[Start of section]

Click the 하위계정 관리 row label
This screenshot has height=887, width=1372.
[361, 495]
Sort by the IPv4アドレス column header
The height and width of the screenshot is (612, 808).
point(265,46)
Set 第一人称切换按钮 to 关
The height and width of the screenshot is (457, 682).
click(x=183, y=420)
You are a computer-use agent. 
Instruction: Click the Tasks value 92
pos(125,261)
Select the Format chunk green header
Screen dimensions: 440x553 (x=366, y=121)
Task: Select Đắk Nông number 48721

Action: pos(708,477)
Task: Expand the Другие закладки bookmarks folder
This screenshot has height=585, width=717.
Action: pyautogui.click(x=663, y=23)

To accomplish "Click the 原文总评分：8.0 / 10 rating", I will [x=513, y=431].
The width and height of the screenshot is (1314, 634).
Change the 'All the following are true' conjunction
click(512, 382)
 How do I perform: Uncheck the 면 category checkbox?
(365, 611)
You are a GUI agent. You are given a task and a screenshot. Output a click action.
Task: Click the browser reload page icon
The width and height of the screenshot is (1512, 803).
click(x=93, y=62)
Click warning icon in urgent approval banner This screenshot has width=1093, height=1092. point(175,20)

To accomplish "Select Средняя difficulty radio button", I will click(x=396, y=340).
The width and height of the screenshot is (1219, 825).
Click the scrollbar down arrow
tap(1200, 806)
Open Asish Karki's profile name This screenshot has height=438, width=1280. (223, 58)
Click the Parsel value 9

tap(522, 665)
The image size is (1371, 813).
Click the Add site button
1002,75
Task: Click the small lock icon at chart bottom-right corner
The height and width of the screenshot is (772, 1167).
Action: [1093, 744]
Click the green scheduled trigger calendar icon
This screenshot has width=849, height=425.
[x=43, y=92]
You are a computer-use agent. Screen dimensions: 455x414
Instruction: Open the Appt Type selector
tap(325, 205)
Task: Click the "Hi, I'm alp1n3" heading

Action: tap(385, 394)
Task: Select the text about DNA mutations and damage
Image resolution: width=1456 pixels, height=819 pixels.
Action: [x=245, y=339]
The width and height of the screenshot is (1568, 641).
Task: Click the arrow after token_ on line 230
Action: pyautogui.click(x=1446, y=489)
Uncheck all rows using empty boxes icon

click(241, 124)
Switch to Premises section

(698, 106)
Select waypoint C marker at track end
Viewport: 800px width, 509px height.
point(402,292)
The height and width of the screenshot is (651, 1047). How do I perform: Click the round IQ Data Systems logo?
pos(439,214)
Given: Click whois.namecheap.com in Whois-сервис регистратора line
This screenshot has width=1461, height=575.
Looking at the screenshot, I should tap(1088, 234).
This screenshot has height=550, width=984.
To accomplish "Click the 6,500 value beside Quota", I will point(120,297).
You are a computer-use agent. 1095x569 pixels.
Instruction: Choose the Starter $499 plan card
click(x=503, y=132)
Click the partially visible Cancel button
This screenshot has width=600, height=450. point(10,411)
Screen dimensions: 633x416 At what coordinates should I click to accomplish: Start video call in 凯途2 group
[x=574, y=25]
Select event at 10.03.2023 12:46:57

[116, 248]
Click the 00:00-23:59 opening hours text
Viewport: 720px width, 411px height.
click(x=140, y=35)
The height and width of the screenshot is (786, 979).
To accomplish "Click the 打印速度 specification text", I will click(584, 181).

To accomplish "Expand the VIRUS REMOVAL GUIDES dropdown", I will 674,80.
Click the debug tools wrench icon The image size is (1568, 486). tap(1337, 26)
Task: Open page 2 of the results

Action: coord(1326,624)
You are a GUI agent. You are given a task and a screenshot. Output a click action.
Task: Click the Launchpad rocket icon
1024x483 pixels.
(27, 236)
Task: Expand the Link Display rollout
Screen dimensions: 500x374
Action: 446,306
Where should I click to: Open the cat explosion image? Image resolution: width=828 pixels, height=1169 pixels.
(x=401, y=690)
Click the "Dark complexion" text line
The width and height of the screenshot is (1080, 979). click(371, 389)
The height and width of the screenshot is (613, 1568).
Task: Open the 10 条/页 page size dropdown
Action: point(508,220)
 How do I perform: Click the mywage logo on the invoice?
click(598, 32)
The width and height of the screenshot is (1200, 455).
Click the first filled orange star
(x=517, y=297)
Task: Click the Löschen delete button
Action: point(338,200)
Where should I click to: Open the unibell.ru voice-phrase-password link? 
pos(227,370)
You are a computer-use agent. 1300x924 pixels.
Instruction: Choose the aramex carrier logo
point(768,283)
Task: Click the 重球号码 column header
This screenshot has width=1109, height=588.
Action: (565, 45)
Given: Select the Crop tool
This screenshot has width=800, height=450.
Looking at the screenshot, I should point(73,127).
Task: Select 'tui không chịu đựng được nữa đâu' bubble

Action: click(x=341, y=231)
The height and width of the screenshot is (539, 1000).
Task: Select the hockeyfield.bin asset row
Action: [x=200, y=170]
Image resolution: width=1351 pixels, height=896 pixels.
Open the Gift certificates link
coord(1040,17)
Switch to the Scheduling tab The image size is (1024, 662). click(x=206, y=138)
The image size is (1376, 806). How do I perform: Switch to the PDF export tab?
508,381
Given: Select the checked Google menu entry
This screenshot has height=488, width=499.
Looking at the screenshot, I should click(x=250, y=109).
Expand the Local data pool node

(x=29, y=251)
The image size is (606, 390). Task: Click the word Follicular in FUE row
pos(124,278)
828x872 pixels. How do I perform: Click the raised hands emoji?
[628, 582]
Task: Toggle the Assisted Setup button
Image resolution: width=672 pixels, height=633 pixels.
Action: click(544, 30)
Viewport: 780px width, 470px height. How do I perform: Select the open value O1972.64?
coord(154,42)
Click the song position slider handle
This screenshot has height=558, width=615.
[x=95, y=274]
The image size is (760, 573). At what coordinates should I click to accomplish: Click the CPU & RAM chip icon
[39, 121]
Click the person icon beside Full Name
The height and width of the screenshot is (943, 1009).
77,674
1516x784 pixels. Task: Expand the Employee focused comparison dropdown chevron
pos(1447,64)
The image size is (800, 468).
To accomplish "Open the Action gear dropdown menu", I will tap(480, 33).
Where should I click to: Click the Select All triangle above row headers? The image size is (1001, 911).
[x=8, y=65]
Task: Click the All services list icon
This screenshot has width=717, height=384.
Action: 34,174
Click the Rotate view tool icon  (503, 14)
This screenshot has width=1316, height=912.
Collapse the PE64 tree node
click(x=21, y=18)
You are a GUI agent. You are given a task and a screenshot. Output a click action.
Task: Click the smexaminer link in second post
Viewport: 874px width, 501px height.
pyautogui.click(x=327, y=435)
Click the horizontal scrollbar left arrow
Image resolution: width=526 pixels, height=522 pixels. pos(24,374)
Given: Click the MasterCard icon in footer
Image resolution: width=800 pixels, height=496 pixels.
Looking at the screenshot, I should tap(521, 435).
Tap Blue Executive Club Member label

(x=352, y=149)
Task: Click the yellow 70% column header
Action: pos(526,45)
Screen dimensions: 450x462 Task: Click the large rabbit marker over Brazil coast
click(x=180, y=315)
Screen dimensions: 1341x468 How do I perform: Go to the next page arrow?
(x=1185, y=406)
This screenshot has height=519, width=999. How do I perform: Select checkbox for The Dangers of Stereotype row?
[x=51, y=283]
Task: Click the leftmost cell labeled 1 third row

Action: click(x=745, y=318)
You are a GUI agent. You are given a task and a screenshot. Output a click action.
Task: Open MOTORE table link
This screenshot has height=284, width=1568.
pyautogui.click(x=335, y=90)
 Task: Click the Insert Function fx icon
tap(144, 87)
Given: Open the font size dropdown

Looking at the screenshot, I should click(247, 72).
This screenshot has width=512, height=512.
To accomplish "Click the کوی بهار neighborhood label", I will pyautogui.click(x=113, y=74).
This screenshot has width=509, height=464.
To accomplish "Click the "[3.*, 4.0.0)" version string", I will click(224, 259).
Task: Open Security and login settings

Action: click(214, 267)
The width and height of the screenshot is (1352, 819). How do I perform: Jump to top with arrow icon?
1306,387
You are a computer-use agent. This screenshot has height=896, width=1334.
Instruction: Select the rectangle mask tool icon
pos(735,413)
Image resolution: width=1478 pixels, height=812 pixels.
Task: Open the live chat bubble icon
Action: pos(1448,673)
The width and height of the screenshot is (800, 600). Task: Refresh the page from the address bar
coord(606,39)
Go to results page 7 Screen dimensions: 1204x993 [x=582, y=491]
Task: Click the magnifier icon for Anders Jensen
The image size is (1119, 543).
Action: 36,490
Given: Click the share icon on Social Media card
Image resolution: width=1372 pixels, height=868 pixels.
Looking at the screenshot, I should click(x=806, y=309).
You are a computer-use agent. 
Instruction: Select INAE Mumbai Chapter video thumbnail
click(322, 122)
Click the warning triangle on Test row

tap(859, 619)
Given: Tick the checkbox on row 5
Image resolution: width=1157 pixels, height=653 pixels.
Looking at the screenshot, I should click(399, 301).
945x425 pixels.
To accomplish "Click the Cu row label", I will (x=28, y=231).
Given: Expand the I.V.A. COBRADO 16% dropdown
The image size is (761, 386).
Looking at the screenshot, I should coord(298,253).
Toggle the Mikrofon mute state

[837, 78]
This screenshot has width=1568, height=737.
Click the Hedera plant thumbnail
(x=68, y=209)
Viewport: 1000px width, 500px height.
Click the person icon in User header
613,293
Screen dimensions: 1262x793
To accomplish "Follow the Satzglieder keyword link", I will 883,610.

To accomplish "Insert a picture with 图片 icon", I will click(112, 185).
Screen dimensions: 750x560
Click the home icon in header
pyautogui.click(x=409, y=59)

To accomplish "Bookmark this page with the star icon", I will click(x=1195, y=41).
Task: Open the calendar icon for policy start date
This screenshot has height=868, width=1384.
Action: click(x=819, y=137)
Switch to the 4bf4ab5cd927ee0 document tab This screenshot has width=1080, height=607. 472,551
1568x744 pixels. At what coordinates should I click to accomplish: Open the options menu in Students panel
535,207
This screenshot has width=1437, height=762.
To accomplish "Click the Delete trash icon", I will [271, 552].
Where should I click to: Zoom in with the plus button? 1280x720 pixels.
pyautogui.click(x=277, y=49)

[End of section]

** TASK BRIEF **
Report every line in the data that holds "computer", copying each one.

** REPLY TO THE EXERCISE **
You are a computer-use agent. 
You are a computer-use agent. Screen dimensions: 455x414
You are a computer-use agent. 1095x569 pixels.
You are a computer-use agent. 1300x924 pixels.
You are a computer-use agent. This screenshot has height=896, width=1334.
You are a computer-use agent. 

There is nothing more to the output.